Originally Posted by
Crang
Interesting, that helps. The right chainstay is dimpled and its all Tange 2 I believe. In my other life its common to hard chrome metal parts to make them resistant to erosion from burning hot gases and to reduce wear. It certainly raises the surface hardness, so didnt know if it changes its bendability. The drill rod method is simply nuts and washers on a 3/8" drill rod placed inside the dropouts. The nuts are turned to force the washers apart thereby spreading the chainstays evenly by applying equal pressure to both. However after reading your post, if the dimpled side requires more force to bend, i may end up pushing the left side out further........
Allow me to extract the few
bold-highlighted words from within your post! (and it's all-thread, not drill-rod).
In other words, definitely not a good idea to force the two sides apart and expect both sides to bend near-equally.

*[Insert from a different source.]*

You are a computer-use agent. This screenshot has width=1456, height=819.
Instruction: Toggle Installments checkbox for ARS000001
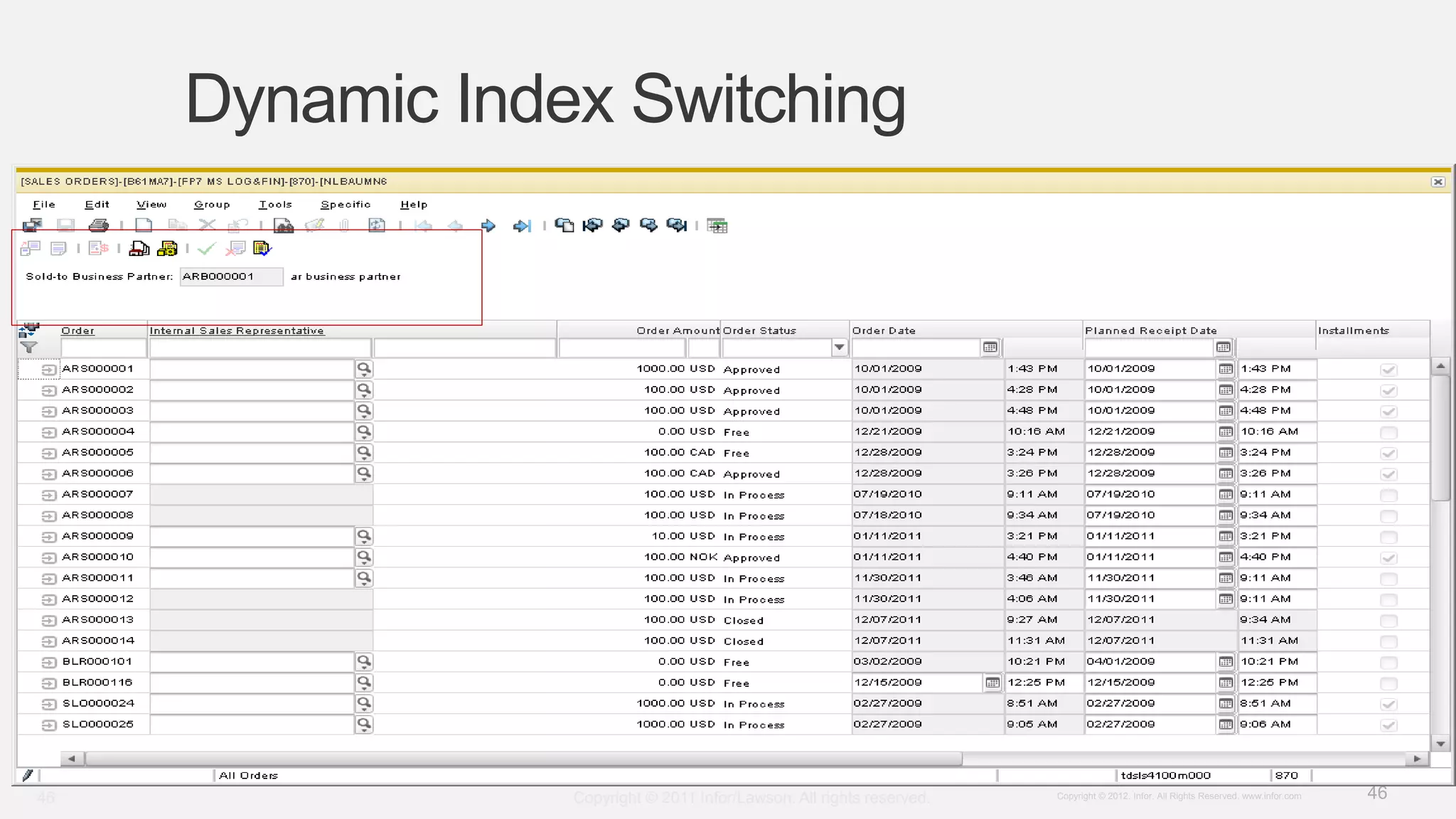click(1388, 369)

Usually, one side bends well (or entirely) before the other side does, and for reasons going beyond the crimping (as when there is no crimping).
RJ's videos contain useful information if applied only with real descretion to any bicycles of quality.
Certain of his video's contents nearly remind me of a freshly-stoked meth-head
if applied to a quality bicycle.
BTW, many meth-heads definitely work on bicycles, seems one of their favorite pastimes (note that I
don't think RJ is a meth-head, and that I perhaps jest with such extreme wording).
A chainstay with more crimping will be the first to bend, due roughly to the reduced moment of inertia of the crimped section.
So one may very well end up with the driveside dropout heavily offset, versus the non-driveside dropout.
This can be good if used with a dedicated custom wheel having a biased dish, both in terms of wheel strength and in terms of chainline (especially with triple cranks, even more so if combined with an oversized seat tube).